Wenn es um den Kauf von Smartphones geht, könnte zukünftig das Informationsportal GARI (Global Accessibility Reporting Initiative) unter http://gari.info hilfreiche Informationen zu barrierefreien Funktionen geben. Wie die Vertreterin von GARI auf dem Workshop darstellte, wird die Datenbank ab Ende November auch in deutscher Sprache verfügbar sein.
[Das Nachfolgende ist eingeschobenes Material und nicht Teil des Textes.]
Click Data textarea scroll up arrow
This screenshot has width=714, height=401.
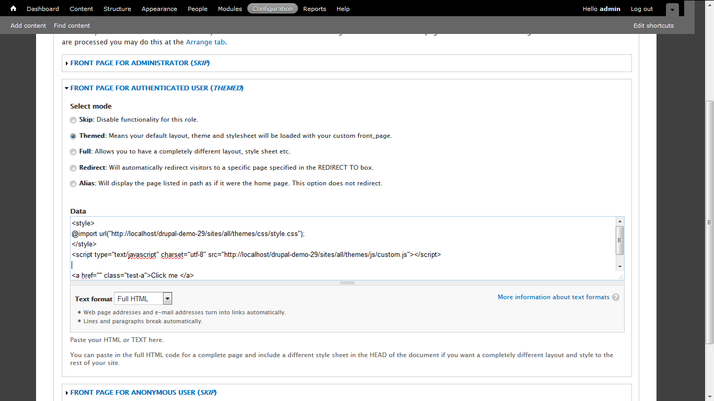620,221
In einer Sache waren sich die Experten einig: um sicherzugehen, dass Hörgerät und Telefon zusammenpassen, hilft letztlich nur das Ausprobieren. Dies gilt auch, wenn Telefone als „hörgerätekompatibel“ gekennzeichnet sind. Erster Ansprechpartner ist der Hörgeräteakustiker, der bei der Auswahl der passenden Geräte unterstützt.

Bei der Ausstattung von Arbeitsplätzen wird empfohlen, Akustiker und IT-Abteilung einzubinden. Denn beide Möglichkeiten, Induktion und Bluetooth, eröffnen neben dem Telefonieren noch weitere Einsatzbereiche, wie z.B. die Sprachübertragung bei Besprechungen und Veranstaltungen.

Für höreingeschränkte Menschen wären mehr sachliche und gut verständliche Informationen zum Thema Hörgeräte und Telefonie wünschenswert. Hier sind alle aufgefordert: die Telefon- und Hörgeräteanbieter, Akustiker, der Verbraucherschutz und die Selbsthilfe.

Die Ergebnisse des Workshops werden im Januar 2014 auf der Internetseite des Projekts hörkomm.de veröffentlicht.